EXERCISE INSTRUCTIONS: Pick out every line in the items below that contains the string "want", and copy each one. Case counts.

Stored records
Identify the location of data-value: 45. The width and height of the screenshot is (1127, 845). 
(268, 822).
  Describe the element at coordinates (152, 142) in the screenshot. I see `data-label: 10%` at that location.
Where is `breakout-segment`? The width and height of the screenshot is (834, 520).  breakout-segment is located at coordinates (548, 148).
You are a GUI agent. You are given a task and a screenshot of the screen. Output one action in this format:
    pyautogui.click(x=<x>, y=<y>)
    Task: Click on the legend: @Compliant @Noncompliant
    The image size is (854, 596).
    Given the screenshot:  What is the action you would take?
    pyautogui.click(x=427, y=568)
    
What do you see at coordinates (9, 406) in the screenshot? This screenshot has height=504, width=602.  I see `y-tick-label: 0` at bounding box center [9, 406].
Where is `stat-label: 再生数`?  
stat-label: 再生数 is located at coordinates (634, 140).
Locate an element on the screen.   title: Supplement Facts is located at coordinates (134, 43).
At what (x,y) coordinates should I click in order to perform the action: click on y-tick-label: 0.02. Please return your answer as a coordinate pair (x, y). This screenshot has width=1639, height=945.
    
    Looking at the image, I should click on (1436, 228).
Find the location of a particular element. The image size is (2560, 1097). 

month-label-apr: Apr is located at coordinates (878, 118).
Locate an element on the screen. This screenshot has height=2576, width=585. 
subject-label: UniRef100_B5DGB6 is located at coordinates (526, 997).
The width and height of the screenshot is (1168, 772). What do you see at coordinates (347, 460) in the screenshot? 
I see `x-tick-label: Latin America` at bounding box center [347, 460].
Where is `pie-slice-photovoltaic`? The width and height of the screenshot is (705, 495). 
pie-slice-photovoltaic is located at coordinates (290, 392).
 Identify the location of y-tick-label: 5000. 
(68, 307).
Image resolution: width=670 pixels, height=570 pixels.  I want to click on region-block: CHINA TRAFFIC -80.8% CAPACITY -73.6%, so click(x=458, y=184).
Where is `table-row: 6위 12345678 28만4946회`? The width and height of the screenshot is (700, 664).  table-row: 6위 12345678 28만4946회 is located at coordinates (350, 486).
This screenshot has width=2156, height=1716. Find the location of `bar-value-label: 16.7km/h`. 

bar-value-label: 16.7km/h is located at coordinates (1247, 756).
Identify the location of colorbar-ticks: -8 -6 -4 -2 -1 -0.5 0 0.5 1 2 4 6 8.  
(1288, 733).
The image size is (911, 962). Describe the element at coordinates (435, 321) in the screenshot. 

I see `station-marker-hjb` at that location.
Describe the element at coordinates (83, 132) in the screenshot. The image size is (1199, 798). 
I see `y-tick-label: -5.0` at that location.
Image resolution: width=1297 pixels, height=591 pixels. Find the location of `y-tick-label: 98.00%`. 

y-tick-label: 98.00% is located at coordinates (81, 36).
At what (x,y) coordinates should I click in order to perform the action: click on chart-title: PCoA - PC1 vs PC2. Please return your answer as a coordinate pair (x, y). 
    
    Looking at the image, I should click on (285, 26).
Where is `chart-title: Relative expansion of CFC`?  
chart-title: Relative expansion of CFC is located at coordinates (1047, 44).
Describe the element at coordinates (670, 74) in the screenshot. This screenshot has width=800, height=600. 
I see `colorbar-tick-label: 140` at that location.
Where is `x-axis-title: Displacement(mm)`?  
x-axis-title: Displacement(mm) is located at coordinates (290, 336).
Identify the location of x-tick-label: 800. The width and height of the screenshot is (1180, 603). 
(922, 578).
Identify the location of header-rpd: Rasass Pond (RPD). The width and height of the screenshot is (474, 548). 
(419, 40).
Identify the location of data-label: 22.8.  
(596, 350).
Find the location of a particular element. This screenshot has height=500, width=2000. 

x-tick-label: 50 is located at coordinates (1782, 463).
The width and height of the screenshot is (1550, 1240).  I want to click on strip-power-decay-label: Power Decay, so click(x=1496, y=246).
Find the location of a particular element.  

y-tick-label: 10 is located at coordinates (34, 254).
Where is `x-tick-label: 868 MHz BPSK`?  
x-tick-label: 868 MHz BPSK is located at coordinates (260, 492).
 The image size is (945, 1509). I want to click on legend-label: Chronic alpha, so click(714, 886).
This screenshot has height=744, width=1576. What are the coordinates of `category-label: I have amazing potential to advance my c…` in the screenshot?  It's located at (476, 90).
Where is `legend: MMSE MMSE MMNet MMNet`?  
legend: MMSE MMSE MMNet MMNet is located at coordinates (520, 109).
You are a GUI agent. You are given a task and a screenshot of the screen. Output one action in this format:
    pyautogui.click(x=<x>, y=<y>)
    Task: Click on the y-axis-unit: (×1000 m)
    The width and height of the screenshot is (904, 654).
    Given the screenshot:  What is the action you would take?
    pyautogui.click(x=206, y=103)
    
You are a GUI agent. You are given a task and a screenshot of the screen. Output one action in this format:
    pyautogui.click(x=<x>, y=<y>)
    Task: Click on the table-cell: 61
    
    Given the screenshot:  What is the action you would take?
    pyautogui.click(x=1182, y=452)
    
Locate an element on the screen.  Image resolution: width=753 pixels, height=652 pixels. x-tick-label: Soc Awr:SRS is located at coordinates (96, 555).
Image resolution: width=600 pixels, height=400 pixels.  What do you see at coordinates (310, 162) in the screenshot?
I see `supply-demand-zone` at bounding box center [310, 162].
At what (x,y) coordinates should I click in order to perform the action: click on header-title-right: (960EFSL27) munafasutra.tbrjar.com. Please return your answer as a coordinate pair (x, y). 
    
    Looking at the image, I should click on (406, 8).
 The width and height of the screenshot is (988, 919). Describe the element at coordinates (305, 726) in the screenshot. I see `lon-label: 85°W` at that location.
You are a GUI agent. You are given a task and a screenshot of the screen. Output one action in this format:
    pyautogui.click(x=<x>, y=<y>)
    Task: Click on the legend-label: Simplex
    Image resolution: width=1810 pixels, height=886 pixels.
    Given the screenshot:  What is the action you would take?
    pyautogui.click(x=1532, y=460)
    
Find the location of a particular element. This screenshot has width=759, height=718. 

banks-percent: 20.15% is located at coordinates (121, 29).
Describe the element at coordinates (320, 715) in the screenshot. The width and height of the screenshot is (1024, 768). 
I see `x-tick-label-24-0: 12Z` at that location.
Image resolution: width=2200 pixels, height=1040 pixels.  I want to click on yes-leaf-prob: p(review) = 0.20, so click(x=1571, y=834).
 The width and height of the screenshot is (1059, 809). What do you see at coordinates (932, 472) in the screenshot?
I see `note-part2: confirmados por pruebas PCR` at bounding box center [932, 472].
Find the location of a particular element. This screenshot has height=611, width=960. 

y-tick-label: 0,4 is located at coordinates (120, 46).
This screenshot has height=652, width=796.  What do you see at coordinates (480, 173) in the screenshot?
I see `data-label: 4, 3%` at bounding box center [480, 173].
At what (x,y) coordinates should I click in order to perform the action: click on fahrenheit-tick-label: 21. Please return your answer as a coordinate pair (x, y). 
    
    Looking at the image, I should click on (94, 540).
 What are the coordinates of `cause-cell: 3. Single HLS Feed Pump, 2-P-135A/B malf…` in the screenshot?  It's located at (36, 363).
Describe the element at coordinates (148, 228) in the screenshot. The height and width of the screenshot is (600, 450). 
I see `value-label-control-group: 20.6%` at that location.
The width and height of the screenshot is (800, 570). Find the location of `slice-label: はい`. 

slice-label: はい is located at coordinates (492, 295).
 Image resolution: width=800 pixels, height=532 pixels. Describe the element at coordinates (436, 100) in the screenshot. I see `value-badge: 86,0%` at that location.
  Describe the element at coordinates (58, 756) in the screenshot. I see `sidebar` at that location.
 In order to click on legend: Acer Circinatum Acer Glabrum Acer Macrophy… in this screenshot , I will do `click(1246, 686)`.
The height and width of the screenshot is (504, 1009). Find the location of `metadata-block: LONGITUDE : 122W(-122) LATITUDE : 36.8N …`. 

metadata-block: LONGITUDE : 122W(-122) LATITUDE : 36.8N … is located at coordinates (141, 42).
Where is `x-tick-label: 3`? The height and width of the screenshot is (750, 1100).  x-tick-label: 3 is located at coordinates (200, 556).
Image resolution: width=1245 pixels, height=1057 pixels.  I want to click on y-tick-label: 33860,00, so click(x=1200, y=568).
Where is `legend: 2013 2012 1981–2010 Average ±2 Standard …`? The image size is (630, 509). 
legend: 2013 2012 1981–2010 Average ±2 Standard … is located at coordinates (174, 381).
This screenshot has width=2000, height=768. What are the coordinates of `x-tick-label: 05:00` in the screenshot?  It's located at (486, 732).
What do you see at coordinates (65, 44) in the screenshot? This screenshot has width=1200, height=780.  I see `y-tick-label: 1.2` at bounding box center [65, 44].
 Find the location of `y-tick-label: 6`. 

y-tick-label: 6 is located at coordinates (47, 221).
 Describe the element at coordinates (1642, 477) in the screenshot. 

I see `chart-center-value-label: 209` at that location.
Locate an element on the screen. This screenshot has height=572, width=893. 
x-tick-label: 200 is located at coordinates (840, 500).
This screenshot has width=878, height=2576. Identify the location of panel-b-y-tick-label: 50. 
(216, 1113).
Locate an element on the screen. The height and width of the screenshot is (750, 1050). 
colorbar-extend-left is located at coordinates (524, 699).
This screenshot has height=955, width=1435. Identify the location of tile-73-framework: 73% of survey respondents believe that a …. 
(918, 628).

WRITTEN RESPONSE:
Image resolution: width=670 pixels, height=570 pixels.  I want to click on region-block: CHINA TRAFFIC -80.8% CAPACITY -73.6%, so click(x=458, y=184).
The width and height of the screenshot is (1550, 1240).  I want to click on strip-power-decay-label: Power Decay, so click(x=1496, y=246).
 The image size is (945, 1509). I want to click on legend-label: Chronic alpha, so click(714, 886).
Image resolution: width=2200 pixels, height=1040 pixels.  I want to click on yes-leaf-prob: p(review) = 0.20, so click(x=1571, y=834).
Image resolution: width=1245 pixels, height=1057 pixels.  I want to click on y-tick-label: 33860,00, so click(x=1200, y=568).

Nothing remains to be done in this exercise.